What this means is that each design choice is deliberate. Travis grinding out dull part-time job and driving his motorcycle around town isn't just some filler mechanic meant to pad out the game, but an ingenious way of reminding players that this dude's down on his luck. Taking a shit to save isn't a dumb joke, but an indicator that Travis' only real rest is in the bathroom. Jerking off your Beam Katana isn't just a cute design choice, but it speaks to Travis' masturbatory fantasies of being some kind of hero. Every seemingly inconsequential thing in this game, much like in Suda51's other titles, is a choice meant to elicit a certain response from the player.

That applies to the buck-wild story, too. Each narrative choice in this game seems like pure nonsense, but once you start to scratch beneath the surface, you see Suda51's complex machinations at work.
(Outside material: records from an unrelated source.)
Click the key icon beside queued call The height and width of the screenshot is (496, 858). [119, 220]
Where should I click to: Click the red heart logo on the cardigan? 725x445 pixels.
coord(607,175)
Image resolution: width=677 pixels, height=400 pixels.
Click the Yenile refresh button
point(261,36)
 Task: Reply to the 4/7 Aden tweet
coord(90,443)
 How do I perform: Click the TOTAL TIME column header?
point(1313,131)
There's a reason otaku are presented as violent sociopaths driven by lust. There's a reason murder is treated as a normal, capitalist commodity. There's a reason the game's script is preoccupied so much with gender relations and sexual trauma. Naturally, different people may draw different conclusions, but there's no denying that the game is a complicate and joyful piece of art.

And I think, ultimately, that's why No More Heroes is still worth playing. It's a messy game, yes, and one with some fairly coarse subject matter. Yet it's a game that's authentic to its very core - a no-holds-barred experience that ranks among one of the most interesting in gaming. There needs to be more room in this medium for experiences like No More Heroes, and more money put into this kind of art.

Because often, art isn't a glitzy, expensive 70-80 hour blockbuster. Sometimes, it's a loser in sunglasses publicly masturbating so he can keep killing people.